[Exercise brief] Across the records below, how many lines contain the string "agent"? Give the number by itself.

[Data for this exercise]
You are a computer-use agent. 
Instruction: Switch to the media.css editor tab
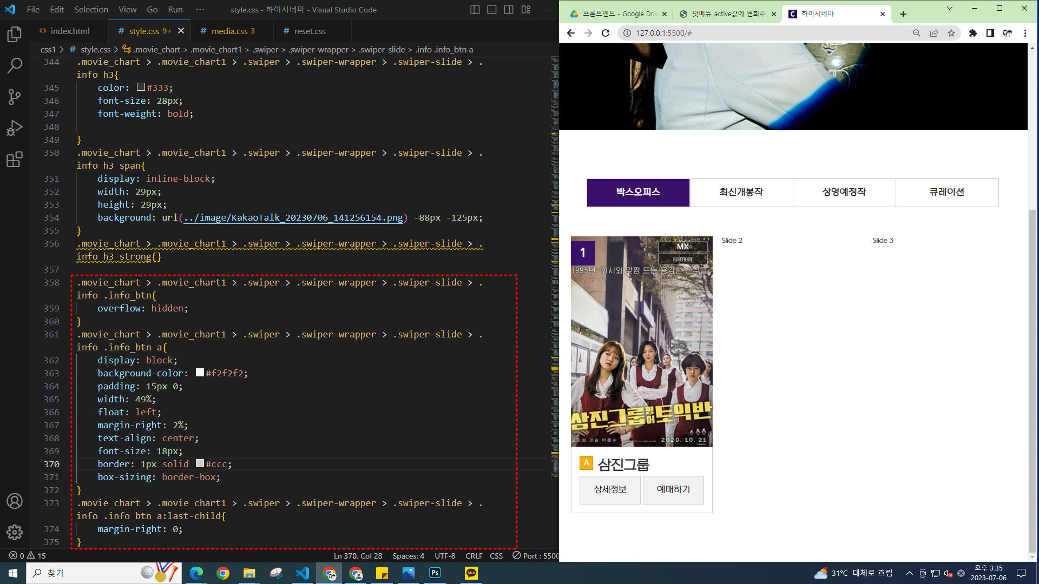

* * *

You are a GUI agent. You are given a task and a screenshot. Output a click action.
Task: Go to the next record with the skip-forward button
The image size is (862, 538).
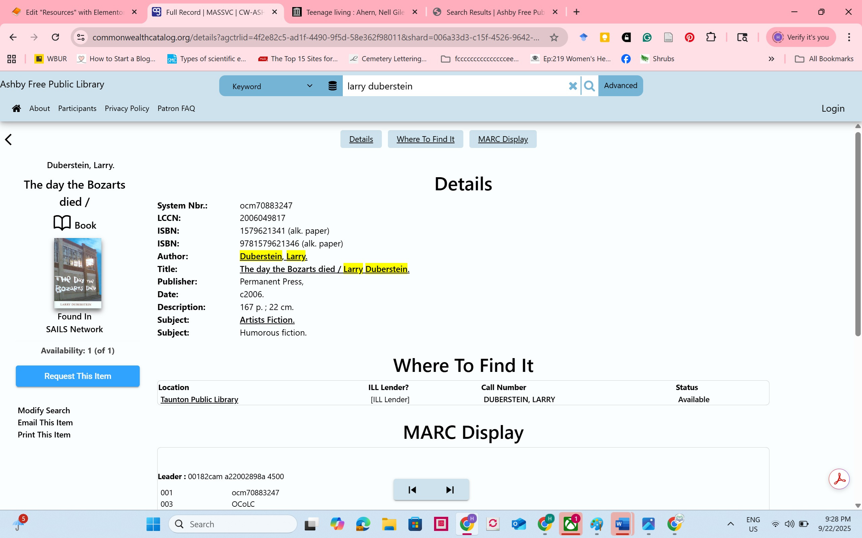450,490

* * *

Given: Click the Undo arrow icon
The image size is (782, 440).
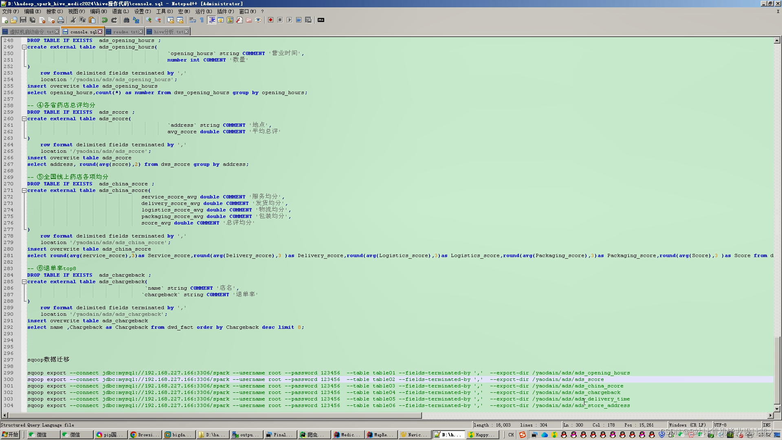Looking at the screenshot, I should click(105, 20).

[Solution for this task] 2